• WORK ITEM: Report each line of the entries that includes "pink" by copying it.

• EXERCISE DATA:
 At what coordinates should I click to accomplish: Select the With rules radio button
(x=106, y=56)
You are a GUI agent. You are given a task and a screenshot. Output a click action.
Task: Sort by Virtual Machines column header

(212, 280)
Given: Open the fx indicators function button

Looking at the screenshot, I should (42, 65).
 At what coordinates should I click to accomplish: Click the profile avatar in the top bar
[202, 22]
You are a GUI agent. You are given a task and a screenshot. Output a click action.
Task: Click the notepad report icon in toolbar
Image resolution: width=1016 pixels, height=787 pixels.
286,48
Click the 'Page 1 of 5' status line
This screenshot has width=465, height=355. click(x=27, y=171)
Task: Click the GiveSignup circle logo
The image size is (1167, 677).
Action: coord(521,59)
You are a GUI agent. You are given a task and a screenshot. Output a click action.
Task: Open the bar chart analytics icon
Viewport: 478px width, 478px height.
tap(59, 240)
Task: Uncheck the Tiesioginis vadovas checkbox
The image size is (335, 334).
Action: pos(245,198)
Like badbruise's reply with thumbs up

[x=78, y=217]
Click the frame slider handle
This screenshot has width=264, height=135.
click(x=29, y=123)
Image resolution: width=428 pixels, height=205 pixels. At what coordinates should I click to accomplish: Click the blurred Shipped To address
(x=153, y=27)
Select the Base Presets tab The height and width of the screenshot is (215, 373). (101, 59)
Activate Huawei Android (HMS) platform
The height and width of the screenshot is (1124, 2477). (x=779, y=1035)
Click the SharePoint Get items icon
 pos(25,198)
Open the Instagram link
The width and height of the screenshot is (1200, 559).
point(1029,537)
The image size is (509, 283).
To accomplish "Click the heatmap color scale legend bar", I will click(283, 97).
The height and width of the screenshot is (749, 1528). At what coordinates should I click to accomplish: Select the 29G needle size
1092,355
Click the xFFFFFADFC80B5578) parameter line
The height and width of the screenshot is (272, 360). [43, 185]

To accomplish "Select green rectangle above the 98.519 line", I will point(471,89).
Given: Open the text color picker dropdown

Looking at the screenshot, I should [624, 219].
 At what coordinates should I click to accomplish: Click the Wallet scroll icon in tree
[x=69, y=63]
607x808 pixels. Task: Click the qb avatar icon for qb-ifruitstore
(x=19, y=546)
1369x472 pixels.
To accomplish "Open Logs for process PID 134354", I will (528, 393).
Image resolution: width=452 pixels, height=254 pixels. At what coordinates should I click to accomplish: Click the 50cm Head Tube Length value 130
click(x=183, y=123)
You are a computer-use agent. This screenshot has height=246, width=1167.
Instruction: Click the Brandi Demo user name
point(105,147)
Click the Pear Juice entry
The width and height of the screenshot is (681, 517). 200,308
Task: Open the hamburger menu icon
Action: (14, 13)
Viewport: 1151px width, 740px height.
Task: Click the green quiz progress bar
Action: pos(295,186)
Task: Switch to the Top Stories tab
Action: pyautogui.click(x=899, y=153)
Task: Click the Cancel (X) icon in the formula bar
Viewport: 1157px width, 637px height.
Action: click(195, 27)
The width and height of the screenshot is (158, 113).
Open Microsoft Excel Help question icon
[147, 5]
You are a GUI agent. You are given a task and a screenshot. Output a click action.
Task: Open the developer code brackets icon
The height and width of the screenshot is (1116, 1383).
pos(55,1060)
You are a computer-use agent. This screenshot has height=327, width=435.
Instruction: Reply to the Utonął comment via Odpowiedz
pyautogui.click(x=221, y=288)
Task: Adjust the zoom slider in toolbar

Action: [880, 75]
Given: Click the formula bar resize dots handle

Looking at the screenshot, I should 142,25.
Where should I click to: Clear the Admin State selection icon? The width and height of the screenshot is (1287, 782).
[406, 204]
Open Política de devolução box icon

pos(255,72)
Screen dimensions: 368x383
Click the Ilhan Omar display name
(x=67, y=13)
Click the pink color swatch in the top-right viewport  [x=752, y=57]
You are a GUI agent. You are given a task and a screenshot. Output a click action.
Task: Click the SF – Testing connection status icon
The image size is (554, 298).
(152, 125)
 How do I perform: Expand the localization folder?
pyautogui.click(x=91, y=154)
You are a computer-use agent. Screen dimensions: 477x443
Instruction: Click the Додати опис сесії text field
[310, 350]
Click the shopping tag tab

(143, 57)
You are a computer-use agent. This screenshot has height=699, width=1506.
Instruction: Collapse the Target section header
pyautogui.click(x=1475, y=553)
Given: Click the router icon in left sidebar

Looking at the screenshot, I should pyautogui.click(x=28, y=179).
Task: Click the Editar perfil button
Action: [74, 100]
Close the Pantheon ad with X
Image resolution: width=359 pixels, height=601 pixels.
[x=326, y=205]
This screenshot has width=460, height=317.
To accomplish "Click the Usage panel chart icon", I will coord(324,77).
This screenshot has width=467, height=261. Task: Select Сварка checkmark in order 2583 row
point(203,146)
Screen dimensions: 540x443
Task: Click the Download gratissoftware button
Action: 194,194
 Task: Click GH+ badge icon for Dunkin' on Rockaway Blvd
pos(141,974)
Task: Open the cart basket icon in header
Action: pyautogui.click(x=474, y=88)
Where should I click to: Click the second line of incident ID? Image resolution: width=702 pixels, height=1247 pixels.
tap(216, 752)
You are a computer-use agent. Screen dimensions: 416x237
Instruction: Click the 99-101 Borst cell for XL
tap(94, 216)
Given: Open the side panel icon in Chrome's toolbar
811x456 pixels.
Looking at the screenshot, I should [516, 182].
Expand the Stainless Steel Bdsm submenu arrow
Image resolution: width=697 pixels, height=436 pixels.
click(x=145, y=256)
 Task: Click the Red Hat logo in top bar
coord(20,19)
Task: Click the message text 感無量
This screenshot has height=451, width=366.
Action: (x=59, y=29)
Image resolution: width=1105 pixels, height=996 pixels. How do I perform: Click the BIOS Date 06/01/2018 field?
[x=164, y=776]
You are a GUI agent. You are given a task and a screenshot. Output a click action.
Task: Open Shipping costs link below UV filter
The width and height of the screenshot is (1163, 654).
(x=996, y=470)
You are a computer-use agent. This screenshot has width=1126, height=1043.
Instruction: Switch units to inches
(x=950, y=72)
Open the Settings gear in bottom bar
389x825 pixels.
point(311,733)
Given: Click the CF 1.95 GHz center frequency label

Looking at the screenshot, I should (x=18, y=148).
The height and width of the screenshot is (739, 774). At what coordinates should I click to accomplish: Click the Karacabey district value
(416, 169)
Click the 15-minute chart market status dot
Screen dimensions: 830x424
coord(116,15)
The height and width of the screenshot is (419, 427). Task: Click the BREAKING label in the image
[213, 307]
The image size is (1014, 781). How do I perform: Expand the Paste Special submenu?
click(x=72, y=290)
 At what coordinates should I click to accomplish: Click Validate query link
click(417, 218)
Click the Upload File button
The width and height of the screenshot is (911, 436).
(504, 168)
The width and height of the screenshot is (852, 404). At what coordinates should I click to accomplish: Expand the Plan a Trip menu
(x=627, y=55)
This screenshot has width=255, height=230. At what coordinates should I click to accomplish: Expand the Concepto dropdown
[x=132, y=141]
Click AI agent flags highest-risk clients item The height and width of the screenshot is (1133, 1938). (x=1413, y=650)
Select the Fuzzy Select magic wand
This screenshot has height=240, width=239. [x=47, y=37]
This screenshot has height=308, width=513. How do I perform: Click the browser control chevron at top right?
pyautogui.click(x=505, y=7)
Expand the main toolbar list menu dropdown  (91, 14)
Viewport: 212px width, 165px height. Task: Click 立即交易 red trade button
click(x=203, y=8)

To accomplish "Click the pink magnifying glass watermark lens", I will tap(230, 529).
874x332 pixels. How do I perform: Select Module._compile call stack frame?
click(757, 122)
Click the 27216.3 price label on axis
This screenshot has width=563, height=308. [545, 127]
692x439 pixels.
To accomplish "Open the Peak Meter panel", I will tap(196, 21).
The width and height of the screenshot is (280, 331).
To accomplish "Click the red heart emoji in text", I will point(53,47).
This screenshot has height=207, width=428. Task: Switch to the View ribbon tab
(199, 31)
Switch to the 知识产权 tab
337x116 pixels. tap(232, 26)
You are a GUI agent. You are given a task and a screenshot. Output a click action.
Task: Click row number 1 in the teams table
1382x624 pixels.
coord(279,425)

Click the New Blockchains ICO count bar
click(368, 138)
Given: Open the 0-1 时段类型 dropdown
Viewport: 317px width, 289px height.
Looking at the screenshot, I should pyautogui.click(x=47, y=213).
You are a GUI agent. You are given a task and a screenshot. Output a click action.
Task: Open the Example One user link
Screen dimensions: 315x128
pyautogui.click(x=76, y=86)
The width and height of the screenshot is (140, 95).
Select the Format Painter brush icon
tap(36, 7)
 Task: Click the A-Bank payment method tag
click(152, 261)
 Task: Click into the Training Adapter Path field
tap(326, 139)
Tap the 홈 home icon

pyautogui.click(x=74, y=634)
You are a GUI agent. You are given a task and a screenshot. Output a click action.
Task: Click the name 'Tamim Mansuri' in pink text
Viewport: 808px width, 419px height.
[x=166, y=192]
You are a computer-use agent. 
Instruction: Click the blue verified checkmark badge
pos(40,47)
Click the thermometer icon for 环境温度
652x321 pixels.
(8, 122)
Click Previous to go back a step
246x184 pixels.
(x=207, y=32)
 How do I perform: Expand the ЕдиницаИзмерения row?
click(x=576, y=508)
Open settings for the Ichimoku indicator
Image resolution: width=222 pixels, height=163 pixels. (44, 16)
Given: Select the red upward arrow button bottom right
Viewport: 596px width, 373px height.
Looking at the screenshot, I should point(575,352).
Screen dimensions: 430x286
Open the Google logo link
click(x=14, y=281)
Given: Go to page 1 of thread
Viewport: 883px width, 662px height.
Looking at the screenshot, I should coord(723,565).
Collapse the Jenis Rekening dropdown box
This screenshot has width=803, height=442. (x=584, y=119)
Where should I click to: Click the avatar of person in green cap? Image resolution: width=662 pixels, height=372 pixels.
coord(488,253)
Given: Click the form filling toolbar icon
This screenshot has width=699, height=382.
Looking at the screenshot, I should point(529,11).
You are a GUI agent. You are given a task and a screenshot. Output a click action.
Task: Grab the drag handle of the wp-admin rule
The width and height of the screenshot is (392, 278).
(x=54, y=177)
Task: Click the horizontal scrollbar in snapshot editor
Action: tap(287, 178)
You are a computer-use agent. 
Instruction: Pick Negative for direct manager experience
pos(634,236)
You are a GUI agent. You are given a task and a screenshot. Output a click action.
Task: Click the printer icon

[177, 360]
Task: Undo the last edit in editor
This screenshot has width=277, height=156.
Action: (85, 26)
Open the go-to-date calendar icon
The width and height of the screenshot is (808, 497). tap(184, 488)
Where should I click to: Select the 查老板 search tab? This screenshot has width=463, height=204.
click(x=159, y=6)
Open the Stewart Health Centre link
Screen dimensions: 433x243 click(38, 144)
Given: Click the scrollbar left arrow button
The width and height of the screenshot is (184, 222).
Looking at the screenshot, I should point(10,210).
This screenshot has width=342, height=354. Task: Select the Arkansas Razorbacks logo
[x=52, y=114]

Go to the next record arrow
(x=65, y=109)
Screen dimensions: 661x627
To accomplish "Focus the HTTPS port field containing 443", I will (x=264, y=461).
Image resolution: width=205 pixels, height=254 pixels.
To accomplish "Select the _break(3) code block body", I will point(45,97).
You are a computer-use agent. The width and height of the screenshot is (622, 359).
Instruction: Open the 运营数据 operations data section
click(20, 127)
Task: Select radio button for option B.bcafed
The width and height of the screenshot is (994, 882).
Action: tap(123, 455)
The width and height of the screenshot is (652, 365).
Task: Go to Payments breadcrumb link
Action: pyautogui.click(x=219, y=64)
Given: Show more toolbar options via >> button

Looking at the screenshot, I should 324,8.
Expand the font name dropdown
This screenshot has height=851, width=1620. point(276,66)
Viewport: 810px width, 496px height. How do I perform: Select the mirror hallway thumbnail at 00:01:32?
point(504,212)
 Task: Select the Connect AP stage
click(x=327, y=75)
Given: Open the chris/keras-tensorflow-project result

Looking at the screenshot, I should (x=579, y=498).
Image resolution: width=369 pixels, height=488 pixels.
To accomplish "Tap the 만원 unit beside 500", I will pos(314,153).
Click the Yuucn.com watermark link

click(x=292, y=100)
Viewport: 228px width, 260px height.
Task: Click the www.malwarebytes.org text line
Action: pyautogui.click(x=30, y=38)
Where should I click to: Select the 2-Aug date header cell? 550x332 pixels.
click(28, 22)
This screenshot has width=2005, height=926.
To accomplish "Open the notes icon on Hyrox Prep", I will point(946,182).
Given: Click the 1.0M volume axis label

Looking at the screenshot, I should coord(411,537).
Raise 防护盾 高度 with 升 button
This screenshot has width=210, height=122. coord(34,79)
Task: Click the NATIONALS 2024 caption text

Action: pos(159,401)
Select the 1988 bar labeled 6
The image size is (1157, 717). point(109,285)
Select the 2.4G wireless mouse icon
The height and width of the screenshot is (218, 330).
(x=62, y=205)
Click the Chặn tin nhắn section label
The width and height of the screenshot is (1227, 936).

• REPLY:
Click the pink color swatch in the top-right viewport  [x=752, y=57]
To accomplish "Click the pink magnifying glass watermark lens", I will tap(230, 529).
Task: Click the name 'Tamim Mansuri' in pink text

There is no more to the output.